Acht Jahre später wollte es Julius Schwartz, Redakteur bei DC Comics, noch einmal probieren und ließ Green Lantern,
zunächst als Neuzugang seines Superhelden-Kollektivs Justice Society, wieder auferstehen. Allerdings trug den magischen
Ring nun der Testpilot Hal Jordan, und auch das Kostüm war schnittiger geworden – zur Erklärung wurde eine wilde Theorie
von Parallelwelten geboten, in denen die DC-Helden fortan in verschiedenen Inkarnationen existierten. Der neue Green Lantern
kam an, schon im August 1960 machte er sich mit einer eigenen Heftreihe selbständig. Jordan verfügt über die gleichen
Superkräfte wie sein Vorgänger, steht nun aber im Dienst eines außerirdischen Wächter-Rates, der universumweit 3.599
weitere Green Lanterns dirigiert. Als intergalaktischer Marshal ist er dafür zuständig, dass in dem Weltraumquadranten,
in dem die Erde kreist, alles seine Ordnung hat. Zehn Jahre schon erfüllte er seine Mission, doch nun stand er einem
alten Mann gegenüber und wusste nichts zu sagen.

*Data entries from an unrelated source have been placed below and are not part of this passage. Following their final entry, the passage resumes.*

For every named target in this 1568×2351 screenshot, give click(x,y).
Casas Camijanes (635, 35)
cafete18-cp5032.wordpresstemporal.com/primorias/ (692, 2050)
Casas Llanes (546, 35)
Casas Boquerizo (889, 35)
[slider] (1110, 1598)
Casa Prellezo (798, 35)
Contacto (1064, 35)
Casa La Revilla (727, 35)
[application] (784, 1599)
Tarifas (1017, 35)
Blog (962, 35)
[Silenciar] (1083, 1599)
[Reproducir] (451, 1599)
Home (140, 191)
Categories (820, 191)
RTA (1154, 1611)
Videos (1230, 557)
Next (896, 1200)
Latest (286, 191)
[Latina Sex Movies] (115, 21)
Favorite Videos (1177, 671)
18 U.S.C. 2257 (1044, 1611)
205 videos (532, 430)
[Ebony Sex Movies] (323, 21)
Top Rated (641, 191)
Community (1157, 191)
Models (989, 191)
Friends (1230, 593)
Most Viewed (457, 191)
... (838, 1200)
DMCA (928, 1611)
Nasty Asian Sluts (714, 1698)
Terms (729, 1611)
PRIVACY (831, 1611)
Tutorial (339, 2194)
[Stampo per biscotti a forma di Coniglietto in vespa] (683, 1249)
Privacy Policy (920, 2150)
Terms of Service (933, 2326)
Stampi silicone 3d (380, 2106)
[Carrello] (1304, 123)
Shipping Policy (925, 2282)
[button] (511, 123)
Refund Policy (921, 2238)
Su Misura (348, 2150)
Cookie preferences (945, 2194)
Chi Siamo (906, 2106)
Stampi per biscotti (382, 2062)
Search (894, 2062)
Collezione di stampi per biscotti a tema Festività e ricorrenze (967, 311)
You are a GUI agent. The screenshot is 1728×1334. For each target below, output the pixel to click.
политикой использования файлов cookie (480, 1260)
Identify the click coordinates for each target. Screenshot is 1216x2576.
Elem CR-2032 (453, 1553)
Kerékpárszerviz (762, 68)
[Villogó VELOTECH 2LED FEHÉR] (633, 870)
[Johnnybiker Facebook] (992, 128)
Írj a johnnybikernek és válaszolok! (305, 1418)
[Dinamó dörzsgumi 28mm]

Green Lantern war zufällig über diesen verslumten Teil von Star City hinweggeflogen, als er unter sich sah, wie sich
eine Straßengang über einen Passanten hermachte. Der entpuppt sich nach Green Lanterns Einschreiten allerdings als
skrupelloser Spekulant, der das gesamte Viertel niederreißen und dessen Bewohner obdachlos machen will und dabei selbst
vor Mord nicht zurückschreckt. In den heruntergekommenen Häusern zeigt Green Arrow, zuständig in Star City, seinem
Superheldenkollegen, „how the other half lives“ – ein Verweis auf die berühmte Fotoreportage, mit der Jacob Riis 1890
das Elend in den Slums von New York dokumentiert hatte. „Wir waren eine rebellische Generation, die die politischen
Missstände anprangerte, und ich fragte mich, ob sich meine Arbeit als Comic-Autor mit den Themen verbinden ließe, über
die ich journalistisch arbeitete“, erinnerte sich Dennis O’Neil später. „Wäre es möglich, die Probleme zu behandeln, die
das Land aufwühlten, und dennoch gute Geschichten zu erzählen? Spider-Man und die anderen neuen Marvel-Helden hatten
Green Lantern zugesetzt, das Heft stand kurz vor dem Aus, als mich Julius Schwartz fragte, ob mir etwas einfiele. Es
gab nichts zu verlieren.“
Im April 1970 übernahmen Dennis O’Neil und Neal Adams das Heft und stellten Green Lantern den cholerischen Bogenschützen
Green Arrow zur Seite, ebenfalls ein generalüberholter Veteran aus den Vierzigerjahren. „Green Lantern war quasi ein
Cop und Vertreter der Obrigkeit“, so O’Neil. „Wir brauchten einen Gegenpol.“ O’Neil lieferte packend geschriebene
Sozialreportagen, in denen es um Habgier, die Zerstörung der Umwelt, Sekten, Rassismus, Armut und Korruption ging,
und Adams inszenierte sie in einem atemberaubenden Naturalismus: Wenn Green Lantern durch die Straßen sauste, meinte
man förmlich einen Luftzug zu spüren. Und man sah den Dreck, den er aufwirbelte.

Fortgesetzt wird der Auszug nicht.